I am reaching out to you today as I find myself in dire need of expert assistance regarding a persistent DDoS (Distributed Denial of Service) attack on my API. Despite diligently following the security guides provided by Cloudflare, I am still experiencing relentless attacks on my domain and subdomains.
I have implemented the recommended security measures, such as enabling Cloudflare’s DDoS protection, rate limiting, firewall rules, and even fine-tuning the security settings for my domain. However, these efforts have not been sufficient in mitigating the ongoing DDoS attacks. It is affecting the stability and availability of my services, causing significant disruptions to my users and my business.
Given the gravity of the situation, I humbly request the expertise and guidance of the Cloudflare community to help me tackle this issue effectively. I have exhausted my own ideas and resources, and I believe that engaging with knowledgeable experts will provide me with fresh insights and potential solutions.
I kindly request any advice, best practices, or advanced techniques that can be employed to further safeguard my API and mitigate these relentless DDoS attacks. If there are additional steps or configurations that I might have overlooked, I would greatly appreciate guidance in identifying them.
I understand that Cloudflare offers numerous resources, such as documentation, tutorials, and support forums, which I have already explored extensively. However, I believe that engaging directly with experts from the Cloudflare community will provide me with specific insights tailored to my unique situation.
Thank you in advance for your time and consideration.
Hi is this attack ongoing? Have you enable Under Attack Mode? See Understanding Under Attack Mode. If you need to do manual blocking of the attack, your audit log and this article will help to construct rules to block the attack based on what you see in the audit log (country, ip, et al), Mitigating an HTTP DDoS Attack manually with Cloudflare.

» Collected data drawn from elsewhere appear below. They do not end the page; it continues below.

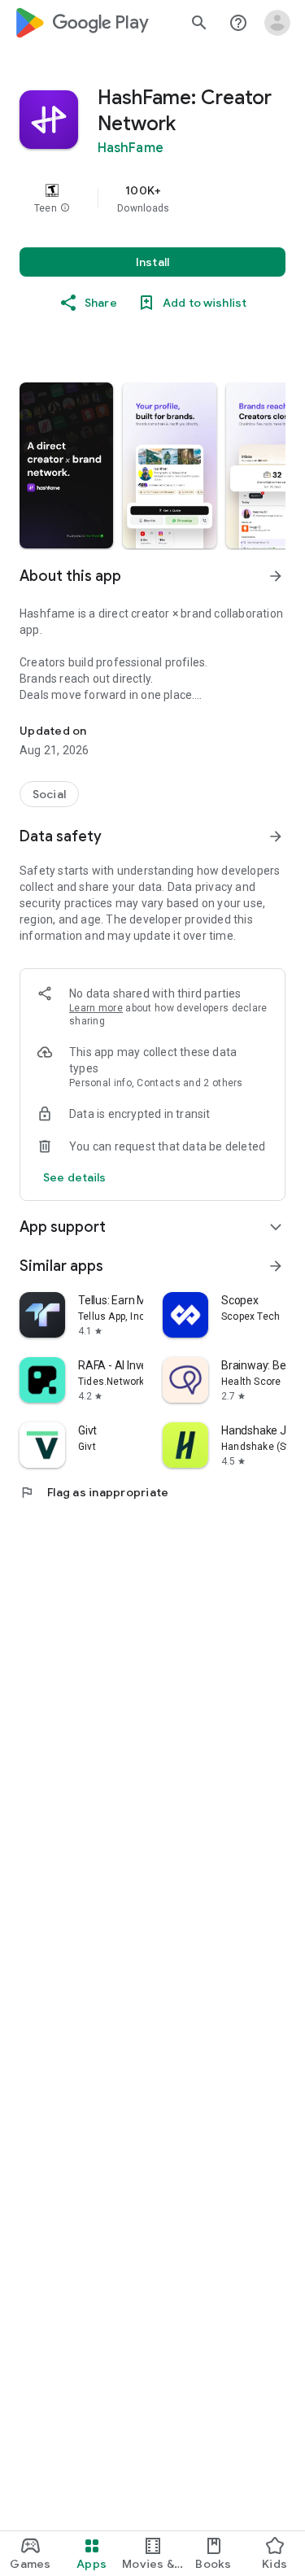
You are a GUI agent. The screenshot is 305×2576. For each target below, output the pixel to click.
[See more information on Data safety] (275, 836)
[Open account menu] (277, 22)
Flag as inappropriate (94, 1492)
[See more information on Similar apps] (275, 1266)
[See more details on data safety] (75, 1177)
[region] (152, 198)
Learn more (96, 1008)
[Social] (49, 794)
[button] (65, 208)
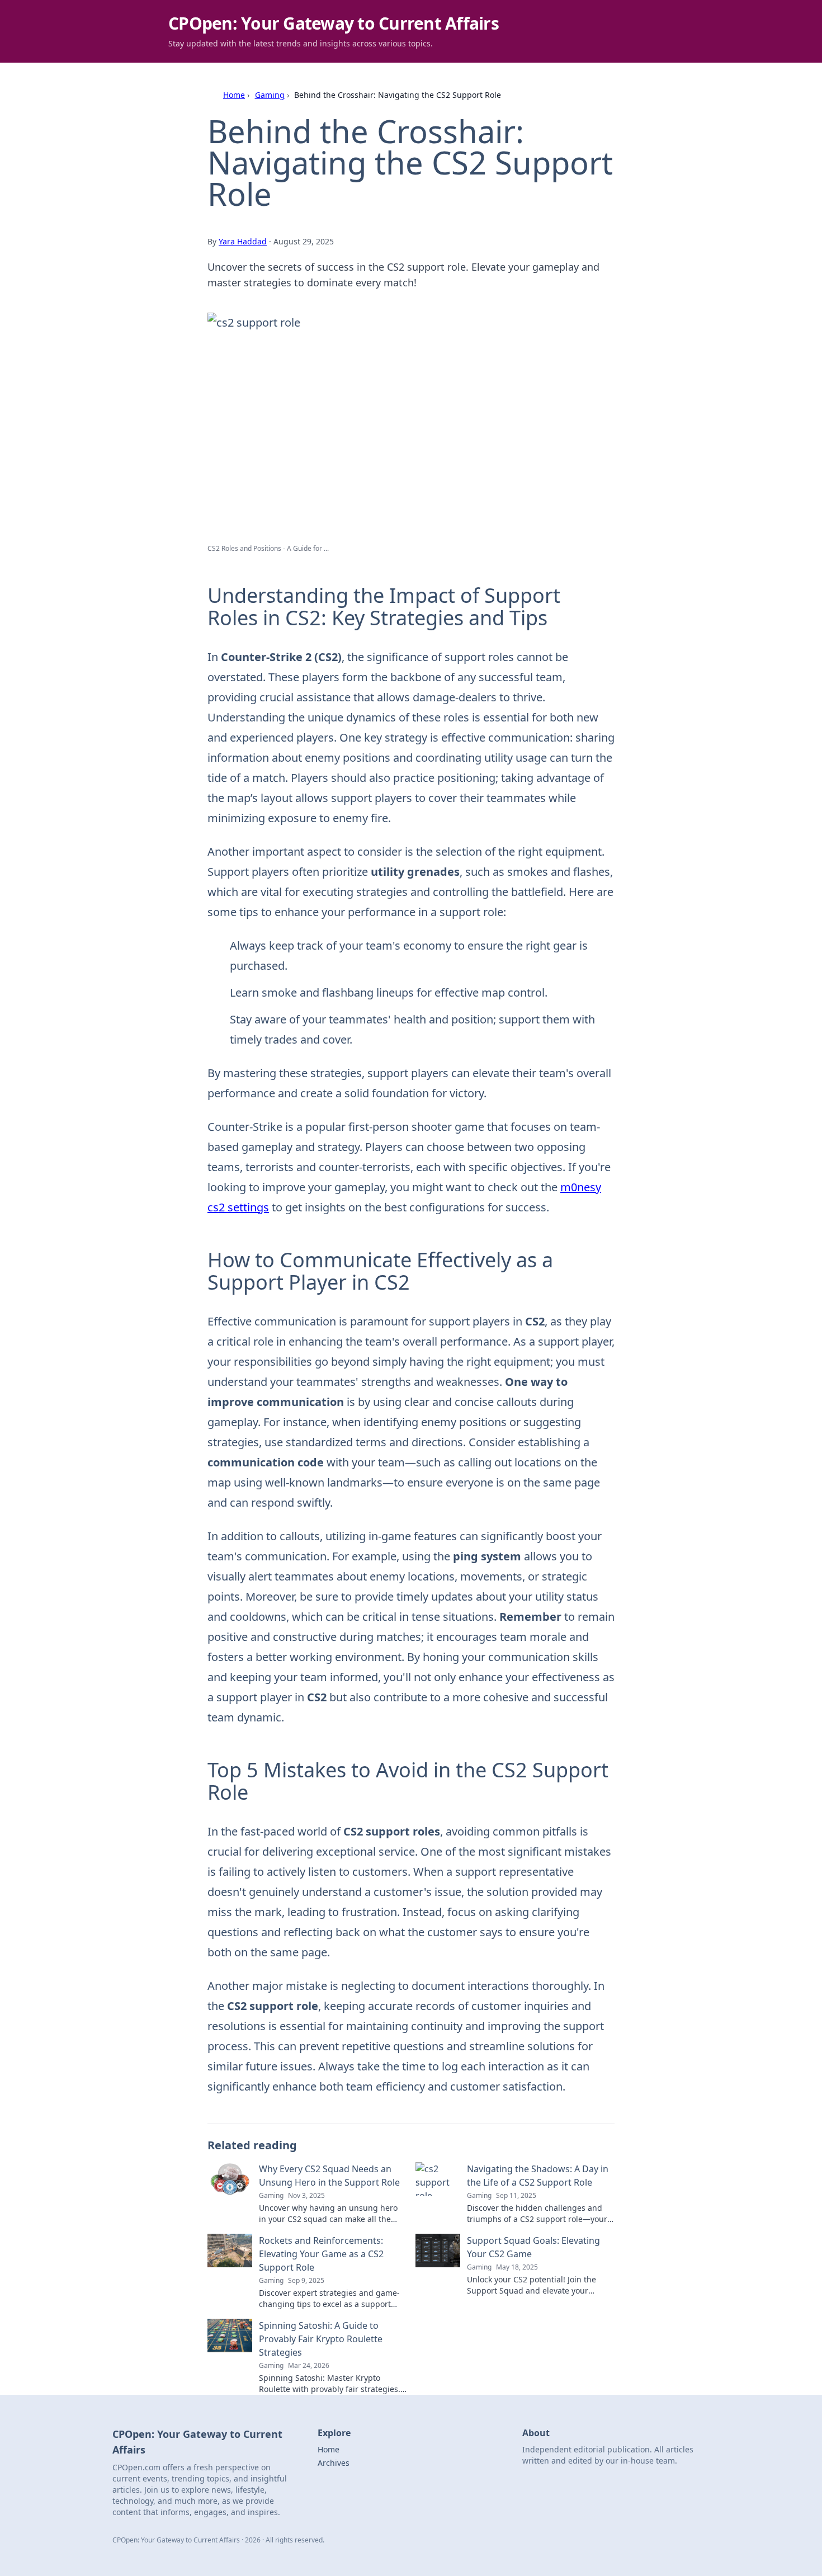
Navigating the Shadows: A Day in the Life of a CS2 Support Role (537, 2175)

Thanks for your reply. I will check these out.
Some extra info about my situation:
I am hosting my API on a aws EC2 instance.
On the AWS dashboard I am only allowing http connections that are IPv4’s from Cloudflare
Inside of my instance (ubuntu) I also set the firewall rules to only accept http from Cloudflare
On Cloudflare dashboard I added multiple WAF rules, Rate Limiting rules, my dns record for the api is proxied, but still they manage to find the public ip of the aws ec2 instance.
I think they directly ddos the ip, but I am so confused on:
How did they get it? Like it is being proxied via Cloudflare
How can they send requests to it since I only allow traffic from Cloudflare’s ip’s
It they are hitting your origin IP directly, they are doing so based on historical IP. You should ask your hosting provider to change your origin IP address. Tools like https://securitytrails.com/ can be used to look at the public history of your site (nameservers, IP, et al) and bad actors can use that information to attack your origin, bypassing cloudflare.
&
this is perplexing if the origin is locked down as you describe, I am going to phone a friend for another set of eyes on this.
Hi @Lander I have talked with my colleague about this and they’d like to run some additional tests and communicate with you privately on a ticket.
I have created ticket 2817486 on your behalf and you will have received a copy of it. Can you add the domain name to that ticket and any other details you’d like to share privately with the Support team? I am also copied on the ticket and will be automatically notified of updates in order to track progress.
Hey @cloonan , I haven’t recieved a response of your colleague or anyone else yet on my ticket after all this time. Can you please tell someone to look at my case? I really still need help on this. Thank you for your time.